# Work to complete
Change "Locate" to "Find" throughout the records below, keeping every other part of each line unchanged.

########

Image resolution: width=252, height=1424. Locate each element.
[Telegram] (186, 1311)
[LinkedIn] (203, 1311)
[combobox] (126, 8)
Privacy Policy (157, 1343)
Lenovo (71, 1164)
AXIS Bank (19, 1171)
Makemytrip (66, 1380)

########

# Right answer
Image resolution: width=252, height=1424. Find each element.
[Telegram] (186, 1311)
[LinkedIn] (203, 1311)
[combobox] (126, 8)
Privacy Policy (157, 1343)
Lenovo (71, 1164)
AXIS Bank (19, 1171)
Makemytrip (66, 1380)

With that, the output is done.